:: Exercise input ::
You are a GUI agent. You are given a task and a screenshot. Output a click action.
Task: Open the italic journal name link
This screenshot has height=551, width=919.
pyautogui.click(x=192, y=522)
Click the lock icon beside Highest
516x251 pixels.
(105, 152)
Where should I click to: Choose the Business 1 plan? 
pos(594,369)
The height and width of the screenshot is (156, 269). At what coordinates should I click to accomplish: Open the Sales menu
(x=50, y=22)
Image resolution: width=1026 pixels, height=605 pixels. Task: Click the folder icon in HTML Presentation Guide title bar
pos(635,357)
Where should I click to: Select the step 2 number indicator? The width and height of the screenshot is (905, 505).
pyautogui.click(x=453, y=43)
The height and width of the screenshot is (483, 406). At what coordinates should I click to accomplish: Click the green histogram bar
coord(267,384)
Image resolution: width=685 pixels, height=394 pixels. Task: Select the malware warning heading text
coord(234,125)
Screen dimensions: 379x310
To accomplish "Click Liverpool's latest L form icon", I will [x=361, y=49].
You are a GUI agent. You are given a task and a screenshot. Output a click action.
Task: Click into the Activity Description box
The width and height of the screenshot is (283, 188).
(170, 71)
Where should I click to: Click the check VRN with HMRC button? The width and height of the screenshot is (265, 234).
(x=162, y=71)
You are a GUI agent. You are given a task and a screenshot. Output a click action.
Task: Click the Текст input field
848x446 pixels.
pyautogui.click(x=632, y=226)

:: Task details ::
Start at the line holding "Screen dimensions: 379x310" and retype each line through the end of the material above, both included.

:: Written solution ::
Screen dimensions: 379x310
To accomplish "Click Liverpool's latest L form icon", I will [x=361, y=49].
You are a GUI agent. You are given a task and a screenshot. Output a click action.
Task: Click into the Activity Description box
The width and height of the screenshot is (283, 188).
(170, 71)
Where should I click to: Click the check VRN with HMRC button? The width and height of the screenshot is (265, 234).
(x=162, y=71)
You are a GUI agent. You are given a task and a screenshot. Output a click action.
Task: Click the Текст input field
848x446 pixels.
pyautogui.click(x=632, y=226)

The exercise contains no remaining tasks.